The H2@Scale website says that it is “a concept that explores the potential for wide-scale hydrogen production and utilization in the United States to enable resiliency of the power generation and transmission sectors, while also aligning diverse multibillion dollar domestic industries, domestic competitiveness, and job creation.” As described in a previous post, the idea for H2@Scale originated with a cross-institutional team drawn from the United States’ National Laboratories. In April 2016, the team presented its thinking at a U.S. Department of Energy “Big Idea Summit.” The concept was embraced and has since been put under the purview of the USDoE’s Fuel Cell Technologies Office.
The agenda for the May 23-24 workshop gave special emphasis to an H2@Scale Roadmap that has apparently been in development since the initiative’s first workshop in November 2016. The (as yet unpublished) document defines R&D focuses in five areas. Ammonia would appear to have relevance in at least four of the five, yet was positioned for the workshop primarily as a fertilizer and one of the major end uses of hydrogen production.
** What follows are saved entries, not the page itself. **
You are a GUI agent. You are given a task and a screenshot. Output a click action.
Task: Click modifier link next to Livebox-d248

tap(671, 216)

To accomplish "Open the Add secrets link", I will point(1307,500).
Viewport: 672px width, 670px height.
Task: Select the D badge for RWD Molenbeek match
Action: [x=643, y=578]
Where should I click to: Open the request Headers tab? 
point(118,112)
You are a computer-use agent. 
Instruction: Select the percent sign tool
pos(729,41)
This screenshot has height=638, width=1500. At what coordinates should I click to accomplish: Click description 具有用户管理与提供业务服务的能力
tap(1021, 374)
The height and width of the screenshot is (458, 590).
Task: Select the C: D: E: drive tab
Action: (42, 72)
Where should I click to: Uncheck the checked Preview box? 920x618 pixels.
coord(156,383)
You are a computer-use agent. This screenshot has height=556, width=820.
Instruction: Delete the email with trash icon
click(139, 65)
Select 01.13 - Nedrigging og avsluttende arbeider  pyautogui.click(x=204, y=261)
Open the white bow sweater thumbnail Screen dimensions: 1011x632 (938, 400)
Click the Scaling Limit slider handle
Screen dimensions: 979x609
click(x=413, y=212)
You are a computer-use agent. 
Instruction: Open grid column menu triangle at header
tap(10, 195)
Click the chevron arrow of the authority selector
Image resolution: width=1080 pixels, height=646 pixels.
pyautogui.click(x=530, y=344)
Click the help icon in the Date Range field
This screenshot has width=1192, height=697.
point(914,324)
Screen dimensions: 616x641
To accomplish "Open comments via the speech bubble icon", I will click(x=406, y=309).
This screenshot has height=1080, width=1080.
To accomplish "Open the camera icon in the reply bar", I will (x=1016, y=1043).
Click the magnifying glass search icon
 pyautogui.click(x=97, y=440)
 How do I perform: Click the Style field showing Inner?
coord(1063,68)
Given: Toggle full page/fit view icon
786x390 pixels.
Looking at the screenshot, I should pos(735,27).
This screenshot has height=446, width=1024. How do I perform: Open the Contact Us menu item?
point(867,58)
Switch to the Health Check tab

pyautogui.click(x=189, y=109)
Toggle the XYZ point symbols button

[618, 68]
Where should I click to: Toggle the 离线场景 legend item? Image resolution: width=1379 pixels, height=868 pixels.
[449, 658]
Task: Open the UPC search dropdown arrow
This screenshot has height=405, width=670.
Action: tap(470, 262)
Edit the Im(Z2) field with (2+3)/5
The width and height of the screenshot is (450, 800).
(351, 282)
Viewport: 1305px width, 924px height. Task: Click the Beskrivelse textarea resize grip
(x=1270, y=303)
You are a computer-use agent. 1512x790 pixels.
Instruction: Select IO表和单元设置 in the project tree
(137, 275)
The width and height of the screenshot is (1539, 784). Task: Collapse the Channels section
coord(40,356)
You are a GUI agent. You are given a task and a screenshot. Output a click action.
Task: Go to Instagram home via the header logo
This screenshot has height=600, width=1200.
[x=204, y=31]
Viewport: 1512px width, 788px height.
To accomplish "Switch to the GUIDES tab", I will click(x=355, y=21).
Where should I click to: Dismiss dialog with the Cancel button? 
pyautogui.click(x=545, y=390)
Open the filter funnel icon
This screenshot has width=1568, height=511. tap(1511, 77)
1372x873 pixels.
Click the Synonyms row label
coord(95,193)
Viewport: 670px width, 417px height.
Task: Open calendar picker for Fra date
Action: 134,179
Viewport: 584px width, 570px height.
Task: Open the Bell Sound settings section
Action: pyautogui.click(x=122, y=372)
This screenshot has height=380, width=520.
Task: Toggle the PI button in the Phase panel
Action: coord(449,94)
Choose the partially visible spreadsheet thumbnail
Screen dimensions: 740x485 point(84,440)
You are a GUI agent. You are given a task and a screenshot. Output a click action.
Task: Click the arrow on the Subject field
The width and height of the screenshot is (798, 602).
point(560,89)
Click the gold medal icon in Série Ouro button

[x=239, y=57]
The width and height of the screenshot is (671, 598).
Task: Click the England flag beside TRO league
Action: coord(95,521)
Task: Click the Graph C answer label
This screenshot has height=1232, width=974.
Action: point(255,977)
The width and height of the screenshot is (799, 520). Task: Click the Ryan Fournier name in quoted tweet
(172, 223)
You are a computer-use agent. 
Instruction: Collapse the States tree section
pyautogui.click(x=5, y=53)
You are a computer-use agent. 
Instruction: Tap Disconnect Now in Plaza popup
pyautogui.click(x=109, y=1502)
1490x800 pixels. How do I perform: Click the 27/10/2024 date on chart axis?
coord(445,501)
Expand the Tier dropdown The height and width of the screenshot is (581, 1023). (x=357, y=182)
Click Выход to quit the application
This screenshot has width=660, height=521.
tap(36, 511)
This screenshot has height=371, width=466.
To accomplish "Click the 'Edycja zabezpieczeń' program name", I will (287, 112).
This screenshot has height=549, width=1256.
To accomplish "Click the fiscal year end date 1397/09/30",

In keeping with this framing, Szymanski’s presentation was slotted within a section of the meeting entitled “Hydrogen’s Current Usage in Industry and Transportation”. However, Szymanski had consulted with the workshop’s organizers in advance and received their blessing to expand the scope of his remarks to include ammonia’s potential as an energy carrier. (Full disclosure: the author worked with Szymanski in the preparation of his presentation materials.)
Accordingly, Szymanski started his talk with facts and figures on today’s ammonia industry. Halfway through, though, he pointed to the University of Minnesota’s wind-to-ammonia Zero-Emission Ammonia Pilot Plant as a trailblazer for small-scale, distributed ammonia production that can serve local fertilizer markets. On his next slide, he showed how green ammonia could progress from that starting point to major energy applications such as grid-scale energy storage and fuel-cell-powered vehicles. On a third slide he included a screenshot of a graphic that had been shown at the 2016 NH3 Fuel Conference by Keith Lovegrove, Head of Solar Thermal at IT Power Group in Australia. The graphic depicted ammonia as an energy carrier that can transport renewable energy captured in Australia to end uses in Japan’s hydrogen energy economy. The headline of the slide made reference to the potential for a “new global energy trading system.”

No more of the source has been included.